Big Drop Brewing’s opposition to the trademark on the four classes 30, 32, 35 and 43 was upheld in full by the UK Intellectual Property Office. Alcohol Change UK was ordered to pay its dispute costs of £1,850 ($2,300).

Rob Fink, the founder of Big Drop Brewing said: “High-quality alcohol-free drinks give people a reason to go and support the hospitality industry in January and reward retailers who go large on their seasonal displays.

“Many of those brands are pretty much aligned with Alcohol Change UK on the need for effective work towards reducing alcohol harm so it makes sense to work together and not put up unnecessary barriers.”

Big Drop Brewing was the first beverage partner of the charity’s Dry January programme. Last year, Alcohol Change UK worked with brands including Lucky Saint and Lyre’s.

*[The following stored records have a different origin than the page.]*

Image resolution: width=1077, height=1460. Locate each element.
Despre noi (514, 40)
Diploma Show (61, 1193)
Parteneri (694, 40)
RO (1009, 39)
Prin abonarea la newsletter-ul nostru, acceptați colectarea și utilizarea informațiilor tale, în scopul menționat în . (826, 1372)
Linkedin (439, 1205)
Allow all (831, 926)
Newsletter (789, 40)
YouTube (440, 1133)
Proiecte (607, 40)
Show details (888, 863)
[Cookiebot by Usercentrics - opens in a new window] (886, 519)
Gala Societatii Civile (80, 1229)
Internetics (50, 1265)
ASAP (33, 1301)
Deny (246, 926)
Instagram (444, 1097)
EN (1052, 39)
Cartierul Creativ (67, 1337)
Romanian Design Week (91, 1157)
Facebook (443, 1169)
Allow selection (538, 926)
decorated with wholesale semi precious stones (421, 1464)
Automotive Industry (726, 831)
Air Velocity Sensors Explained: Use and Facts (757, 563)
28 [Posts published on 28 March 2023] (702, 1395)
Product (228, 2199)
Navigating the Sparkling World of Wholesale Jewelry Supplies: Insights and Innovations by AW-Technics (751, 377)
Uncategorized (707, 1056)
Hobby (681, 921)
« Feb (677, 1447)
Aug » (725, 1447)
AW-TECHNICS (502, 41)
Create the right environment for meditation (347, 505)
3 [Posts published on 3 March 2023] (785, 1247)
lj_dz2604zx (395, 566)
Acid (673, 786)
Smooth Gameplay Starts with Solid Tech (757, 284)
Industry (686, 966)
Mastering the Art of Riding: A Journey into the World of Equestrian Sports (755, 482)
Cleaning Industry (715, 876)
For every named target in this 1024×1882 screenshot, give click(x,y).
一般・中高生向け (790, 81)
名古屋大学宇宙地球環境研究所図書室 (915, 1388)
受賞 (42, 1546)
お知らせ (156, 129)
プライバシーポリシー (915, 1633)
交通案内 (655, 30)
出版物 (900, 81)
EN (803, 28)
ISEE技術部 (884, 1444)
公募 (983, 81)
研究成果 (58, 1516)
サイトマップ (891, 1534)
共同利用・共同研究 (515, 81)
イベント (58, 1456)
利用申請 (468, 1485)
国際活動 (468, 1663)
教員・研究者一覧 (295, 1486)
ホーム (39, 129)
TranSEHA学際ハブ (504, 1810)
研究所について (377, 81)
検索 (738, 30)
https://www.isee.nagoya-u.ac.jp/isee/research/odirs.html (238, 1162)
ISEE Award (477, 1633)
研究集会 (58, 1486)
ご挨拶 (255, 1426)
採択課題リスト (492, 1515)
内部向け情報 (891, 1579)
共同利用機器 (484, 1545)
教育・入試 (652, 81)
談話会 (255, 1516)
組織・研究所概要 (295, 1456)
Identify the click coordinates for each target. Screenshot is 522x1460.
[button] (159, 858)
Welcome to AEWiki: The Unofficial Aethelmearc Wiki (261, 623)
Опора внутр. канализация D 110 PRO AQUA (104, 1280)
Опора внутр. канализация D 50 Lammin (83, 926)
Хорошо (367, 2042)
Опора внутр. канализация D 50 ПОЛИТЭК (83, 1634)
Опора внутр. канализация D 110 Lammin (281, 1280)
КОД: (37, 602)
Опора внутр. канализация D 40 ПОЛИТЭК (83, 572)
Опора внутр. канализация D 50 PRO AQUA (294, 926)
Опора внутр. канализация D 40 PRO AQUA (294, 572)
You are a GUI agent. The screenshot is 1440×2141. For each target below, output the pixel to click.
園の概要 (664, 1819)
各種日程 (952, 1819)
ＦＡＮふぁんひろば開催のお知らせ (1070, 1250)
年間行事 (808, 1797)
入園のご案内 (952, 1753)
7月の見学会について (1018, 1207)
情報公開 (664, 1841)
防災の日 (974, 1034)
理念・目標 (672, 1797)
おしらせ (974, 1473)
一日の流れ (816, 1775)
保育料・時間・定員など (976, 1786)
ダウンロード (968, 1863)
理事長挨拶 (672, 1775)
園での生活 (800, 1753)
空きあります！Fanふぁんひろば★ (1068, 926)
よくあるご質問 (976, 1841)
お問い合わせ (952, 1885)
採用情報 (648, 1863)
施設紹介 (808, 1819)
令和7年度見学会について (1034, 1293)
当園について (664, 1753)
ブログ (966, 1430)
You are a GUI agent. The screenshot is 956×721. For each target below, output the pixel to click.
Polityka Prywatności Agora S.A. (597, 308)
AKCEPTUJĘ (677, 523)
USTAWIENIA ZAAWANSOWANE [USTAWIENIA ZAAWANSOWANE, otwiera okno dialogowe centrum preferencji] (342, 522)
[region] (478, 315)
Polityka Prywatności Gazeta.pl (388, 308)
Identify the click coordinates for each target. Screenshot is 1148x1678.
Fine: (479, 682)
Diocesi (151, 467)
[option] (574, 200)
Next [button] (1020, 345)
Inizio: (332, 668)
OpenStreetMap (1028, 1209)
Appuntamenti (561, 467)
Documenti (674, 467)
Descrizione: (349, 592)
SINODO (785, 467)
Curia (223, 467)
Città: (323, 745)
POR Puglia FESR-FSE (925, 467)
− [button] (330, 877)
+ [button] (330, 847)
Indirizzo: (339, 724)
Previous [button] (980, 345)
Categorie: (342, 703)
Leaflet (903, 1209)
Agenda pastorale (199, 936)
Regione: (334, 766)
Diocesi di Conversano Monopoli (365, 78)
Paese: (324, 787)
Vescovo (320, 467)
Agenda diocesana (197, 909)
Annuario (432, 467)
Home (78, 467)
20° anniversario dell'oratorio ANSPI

Dr Richard Piper, CEO of Alcohol Change UK said the trademark ruling “made no change to Alcohol Change UK’s ability to protect the unregistered right acquired in our brand under the common law of ‘passing off’, for example by any company that chose to name a product, for example, the ‘Dry January Pale Ale’”.

He added: “We have enforced, and will continue to enforce, our trademark rights against unauthorised third parties who apply the Dry January trademark to goods or supply services under the Dry January trademark for goods and services for which we have registrations.”